30. China and the United States commit to deepen their cooperation on nuclear security, and make joint contributions to promoting global nuclear security and nonproliferation. The two sides agree to jointly bring the 2016 Nuclear Security Summit to a success. The two sides plan to hold an annual bilateral dialogue focused on nuclear security, with the first meeting of the dialogue to be held prior to the 2016 Nuclear Security Summit. The two sides noted with satisfaction that progress has been made on the establishment of the Nuclear Security Center of Excellence and conversion of the Miniature Neutron Source Reactor from highly enriched uranium to low enriched uranium, as well as the signing of a Statement of Intent between the China Atomic Energy Authority of the People’s Republic of China and the Department of Energy of the United States of America Concerning Further Strengthening of Cooperation in the Field of Nuclear Security.

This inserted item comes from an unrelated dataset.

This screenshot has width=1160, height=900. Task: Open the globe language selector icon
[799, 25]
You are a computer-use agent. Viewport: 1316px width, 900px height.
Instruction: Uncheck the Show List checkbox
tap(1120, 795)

31. The Chinese side announced that it would support 50,000 Chinese and American students in total to study in the other country in the next 3 years. The U.S. side announced it would expand the 100,000 Strong Initiative from U.S. universities to elementary and high schools to achieve the goal of having one million U.S. students studying Chinese by 2020. The two sides will support the collaboration between the think-tanks in Chinese and U.S. universities, hold the annual Forum among them, and promote increased cooperation and public diplomacy programming between Chinese and U.S. universities and educational organizations. The two sides will support the holding of the China-U.S. Young Maker Competition annually.
32. The two sides will designate 2016 as China-U.S. Tourism Year-a cooperative tourism initiative led by the U.S. Department of Commerce and the China National Tourism Administration to expand and shape travel between our countries. This year of collaboration will include events to promote travel between the two countries, support progress on market access, and advance initiatives for both China and the United States to ensure a quality visitor experience for increasing numbers of travelers to and from both countries.

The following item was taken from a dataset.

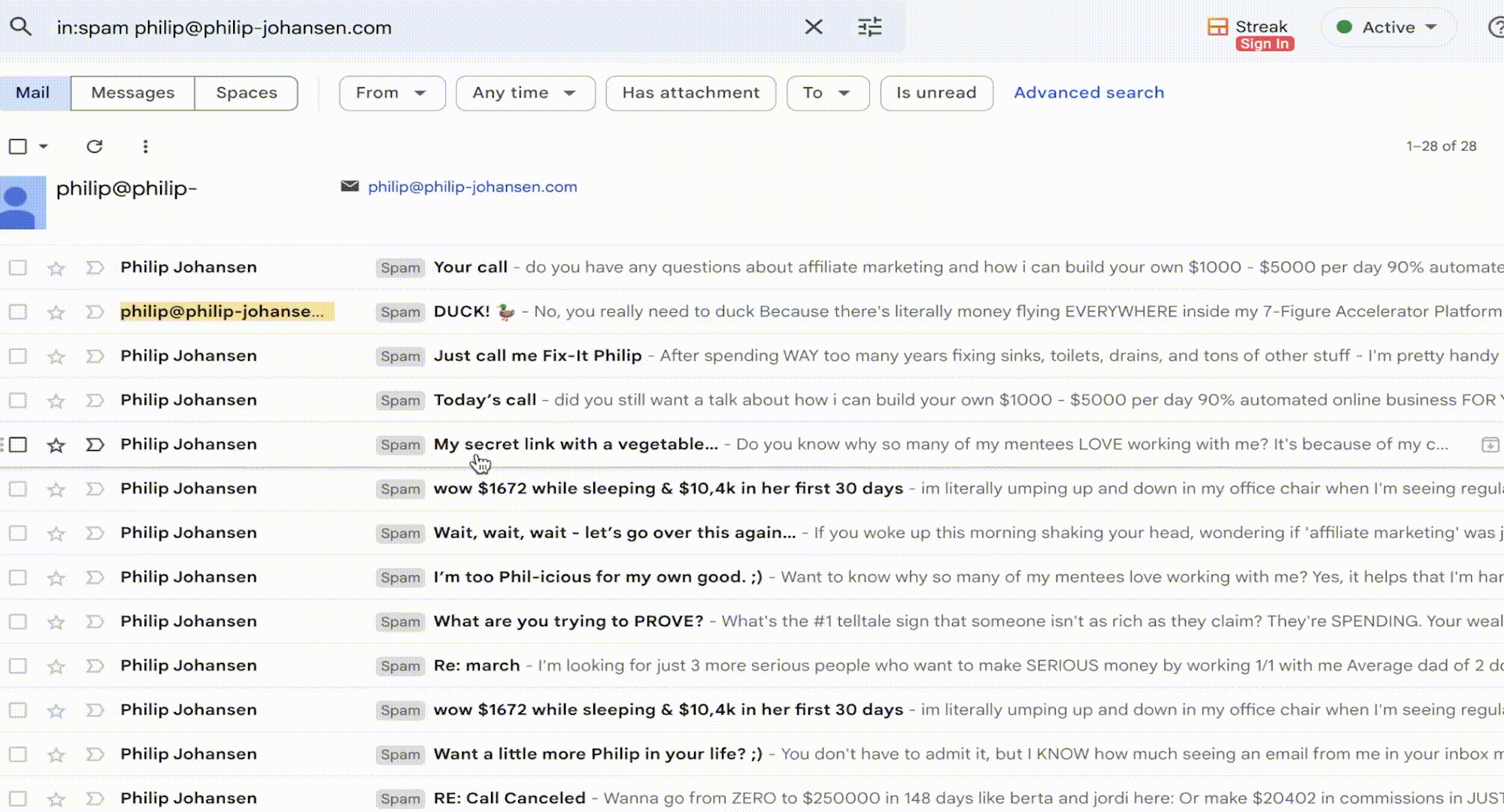Star the 'Your call' email
The width and height of the screenshot is (1504, 812).
pyautogui.click(x=56, y=268)
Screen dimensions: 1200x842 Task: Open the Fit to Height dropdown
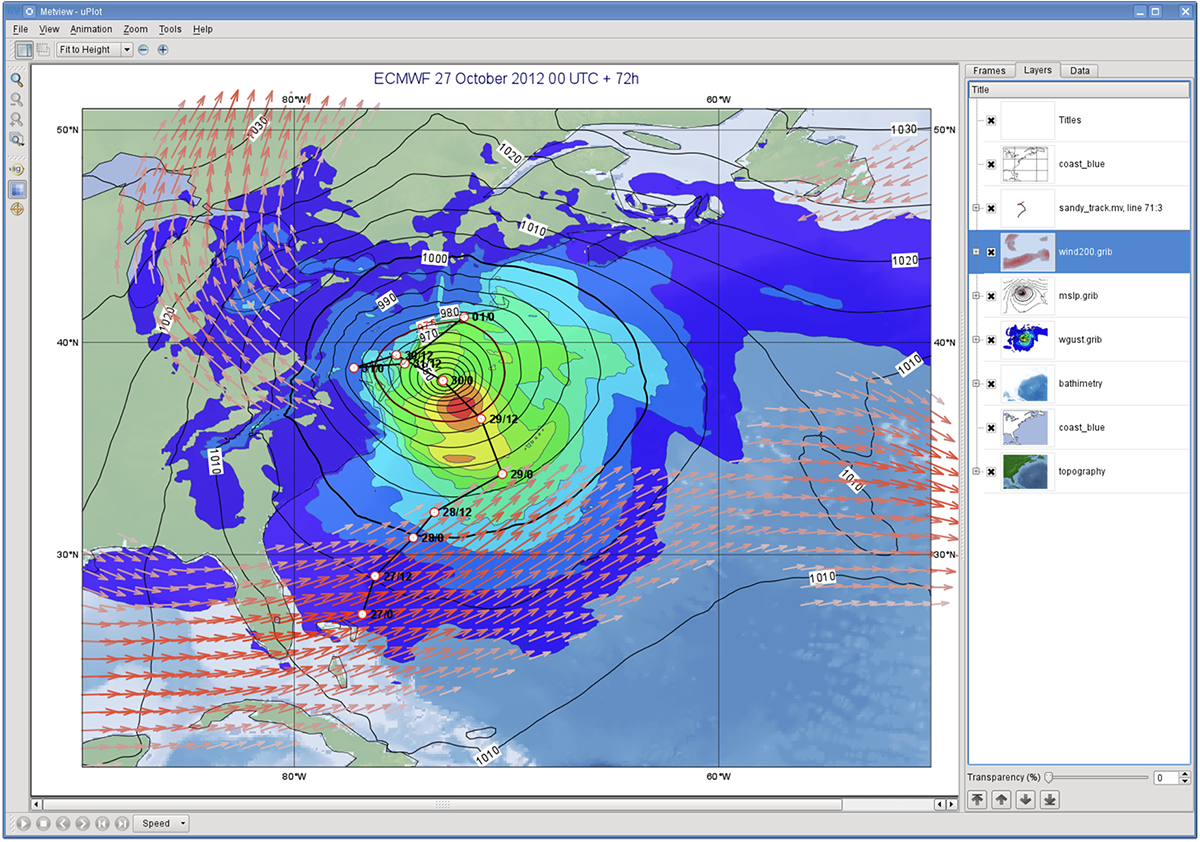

33. The Ministry of Culture of China will continue to collaborate with public and private cultural institutions in the United States to implement Across the Pacific: China-U.S. Cultural Exchange Program, which includes exchanges in the fields of performing arts, visual arts, intellectual ideas and folk culture and cooperation in the cultural industry. National Development and Reform Commission of China and National Park Service of the United States signed the Statement of Cooperation on National Park System Management. The two sides will continue to follow and support the joint China Garden project and actively mobilize funds to ensure the start of construction as scheduled.
34. China Film Group Corporation and Motion Picture Association of America signed the Agreement on Cooperation in Importation and Distribution of Revenue-Sharing Film and expressed commitment to continue their cooperation in the film industry. China Media Capital and Warner Brothers Entertainment are forming a joint venture (“Flagship Entertainment Group Limited”) for film production and international distribution headquartered in Hong Kong. The State Council Information Office of China signed cooperation agreements respectively with the National Geographic Channel and The Walt Disney Company for jointly organizing China-themed photo exhibitions, making and broadcasting China-related documentaries, collaborating in program production, promoting China-themed museum exhibitions and making Circle-Vision 360-degrees movies for the China Pavilion in Disneyland.

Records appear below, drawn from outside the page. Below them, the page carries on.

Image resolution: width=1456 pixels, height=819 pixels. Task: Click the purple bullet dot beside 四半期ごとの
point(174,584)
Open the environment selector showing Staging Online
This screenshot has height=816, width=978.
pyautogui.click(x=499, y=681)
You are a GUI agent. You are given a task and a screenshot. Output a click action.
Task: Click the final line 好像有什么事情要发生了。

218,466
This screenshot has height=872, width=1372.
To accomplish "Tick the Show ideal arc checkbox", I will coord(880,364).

35. The Chinese side highly commended the U.S.’s returning of 22 cultural relics to the Chinese side according to the Memorandum of Understanding Concerning the Imposition of Import Restrictions on Categories of Archaeological Material From the Paleolithic Period Through the Tang Dynasty and Monumental Sculpture and Wall Art at Least 250 Years Old in the near future. The two sides support their close cooperation in combating cultural relics smuggling under existing mechanisms. The two sides welcome archaeological excavation and research cooperation between the two countries.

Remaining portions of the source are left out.